Weather has become “climate”, climate has turned into “climate crisis” – an unstoppable threat of our natural environment has been a global discussion topic for years. The internationally renowned Finnish artist Ilkka Halso (*1965 ) has been dealing with healing and rescue of endangered nature in his work for the best part of a decade. His photographic interventions are therefore not just the Finnish sequel of the “Landart”, developed in the USA in the 1960s, but also a reaction to our changing planet.

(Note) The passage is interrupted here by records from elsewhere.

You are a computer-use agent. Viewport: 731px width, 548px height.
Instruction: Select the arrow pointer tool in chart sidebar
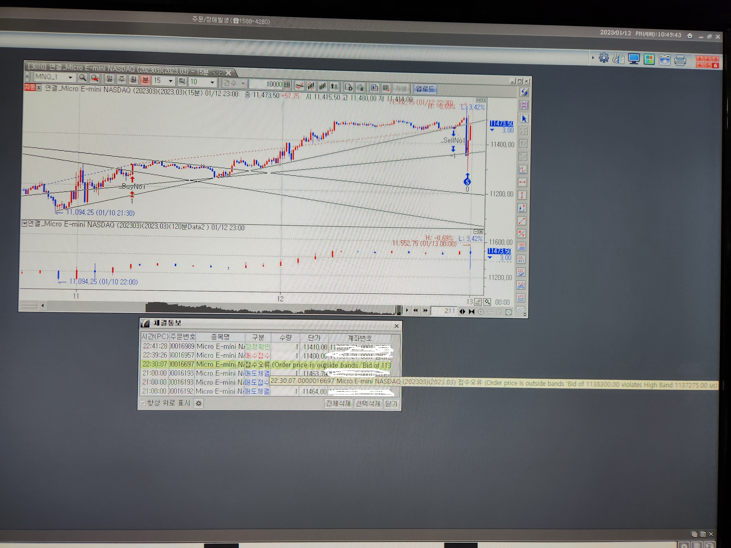[524, 119]
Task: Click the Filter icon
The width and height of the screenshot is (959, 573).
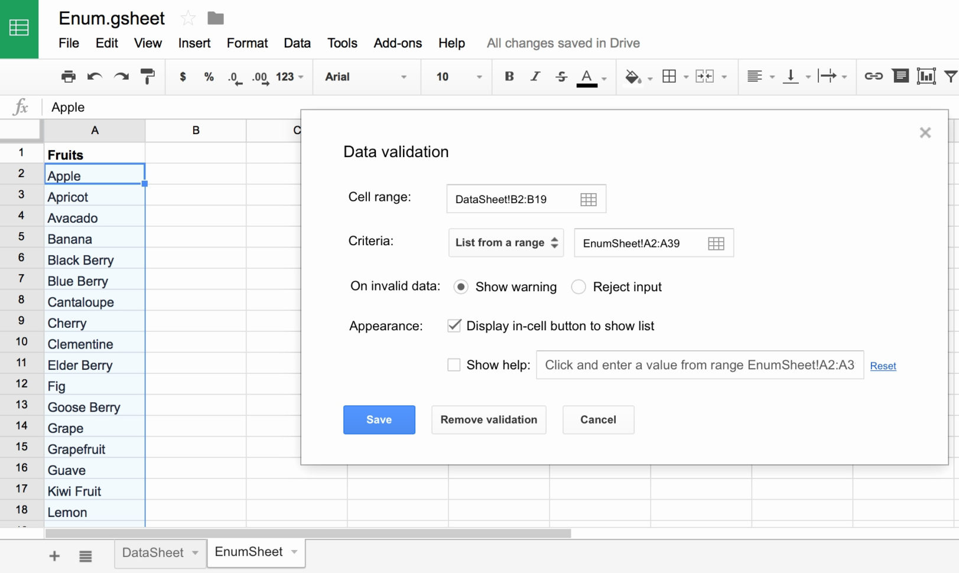Action: pos(950,76)
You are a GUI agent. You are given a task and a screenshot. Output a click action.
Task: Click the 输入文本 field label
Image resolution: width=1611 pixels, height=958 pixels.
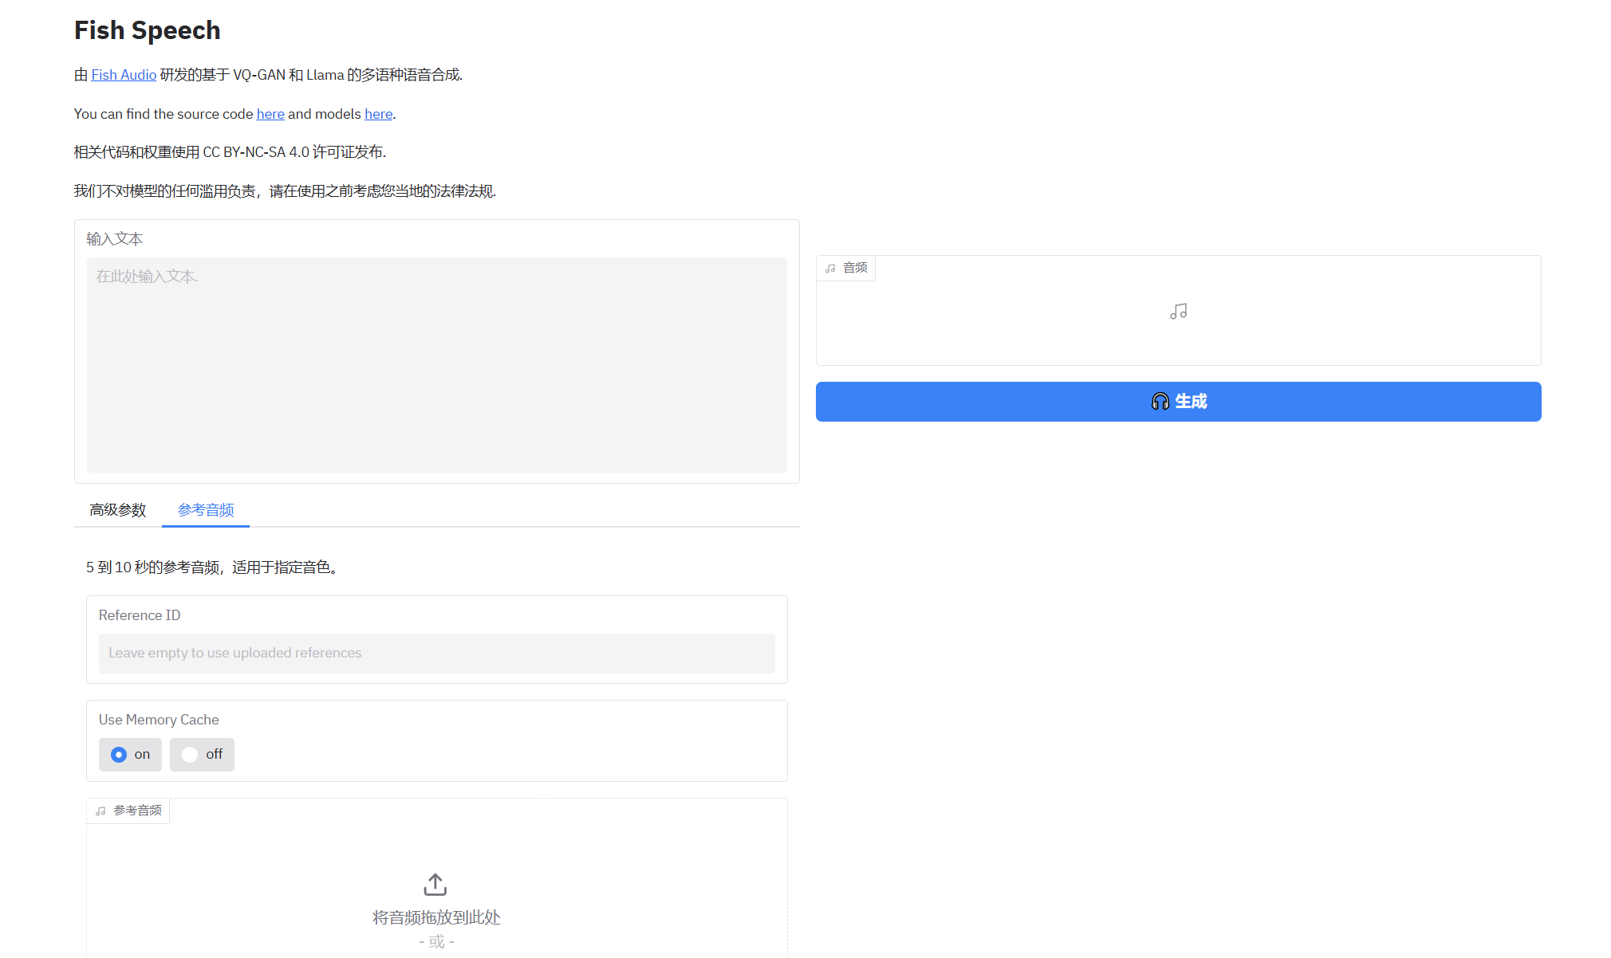click(x=115, y=239)
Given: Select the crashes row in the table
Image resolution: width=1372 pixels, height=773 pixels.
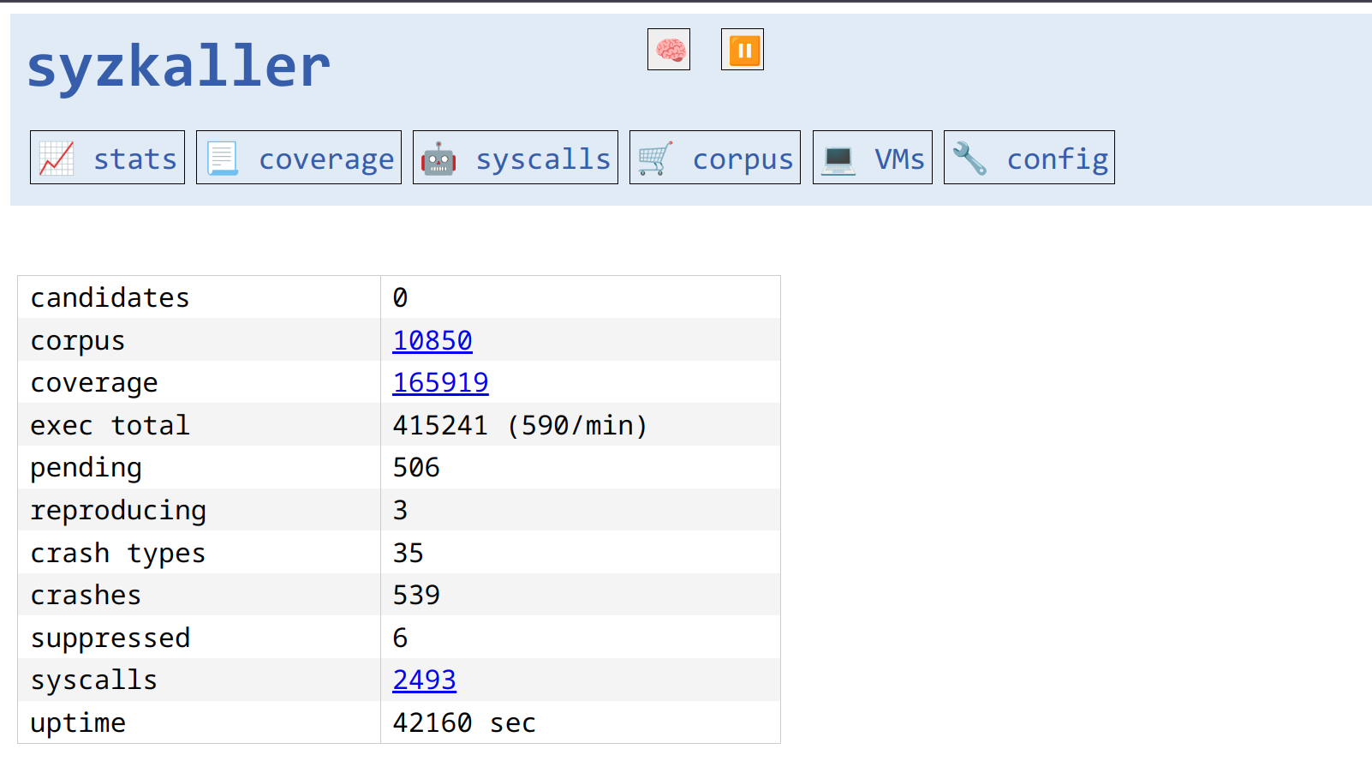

The exhibition at Galerie Wagner + Partner aims to trace Halso’s aesthetic approach of rescuing nature. In the works of the series “Restoration” the artist develops and builds pseudo-scientific arrangements such as scaffolding trees with transparent gauze and illuminating them. Nature is given “treatment” as if in a field hospital, the damaged patient receives medical care. All photographs are made by night, when nature, so to speak is getting a good night’s sleep.

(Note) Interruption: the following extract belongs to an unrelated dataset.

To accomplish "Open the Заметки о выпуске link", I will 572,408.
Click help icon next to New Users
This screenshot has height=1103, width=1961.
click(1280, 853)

The later series “Museum of Nature” shows a shift in this healing approach. Nature now is no longer being healed, it is being “rescued”. The viewer finds trees and whole landscapes in glass pavilions. Like a work of art, nature is stored and conserved in a museum.
Has the patient become a mummy? This question must remain unanswered. While Ilkka Halso interferes directly with nature in his series restoration (photographic installation), he constructs his nature-protecting buildings by computer (digital construction) in the museum series. No real answer is given to whether this eases or increases the threat. Still, on an aesthetic level this approach of the artist remains appealing.